Le ministre de l’économie et des finances, le ministre de l’agriculture, de l’agroalimentaire et de la forêt, porte-parole du Gouvernement et la secrétaire d’Etat en charge du commerce, de l’artisanat, de la consommation et de l’économie sociale et solidaire ont présenté une ordonnance mettant en œuvre le compte personnel d’activité pour différentes catégories d’agents des chambres d’agriculture, des chambres de commerce et des chambres de métiers et de l’artisanat.
 
Prévu par la loi du 17 août 2015 relative au dialogue social et à l’emploi, le compte personnel d’activité (CPA) a été créé par la loi n° 2016-1088 du 8 août 2016 relative au travail, à la modernisation du dialogue social et à la sécurisation des parcours professionnels.
 
Le CPA pose les bases d’un droit universel à la formation.
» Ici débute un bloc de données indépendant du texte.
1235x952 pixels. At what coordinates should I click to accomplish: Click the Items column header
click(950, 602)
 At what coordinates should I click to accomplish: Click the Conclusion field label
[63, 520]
Il se fonde sur trois principes :
 
- l’universalité puisqu’il est ouvert à toute personne âgée de plus de 16 ans  et que ses droits ne sont jamais perdus même en cas de changement d’emploi ou de statut ;
 
- la justice sociale puisqu’il apporte plus de droits à ceux qui en ont le plus besoin (salariés peu qualifiés, jeunes sortis sans diplôme du système éducatif, salariés exposés à un facteur de pénibilité) et qu’il valorise l’engagement dans des activités bénévoles ou volontaires (service civique, réserves, activité de maître d’apprentissage et responsabilités associatives bénévoles) ;
 
- l’autonomie de la personne, qui décide du moment et de la manière dont elle utilise ses droits.
 
L’ordonnance, prise sur le fondement de la loi du 8 août 2016, étend le CPA aux agents des réseaux de chambres consulaires, dont le statut est spécifique et relève de la loi n° 52‑1311 du 10 décembre 1952.
 
La déclinaison de ce dispositif aux agents des réseaux consulaires a été faite au plus proche des droits énoncés dans le code du travail tout en tenant compte des spécificités de ces réseaux.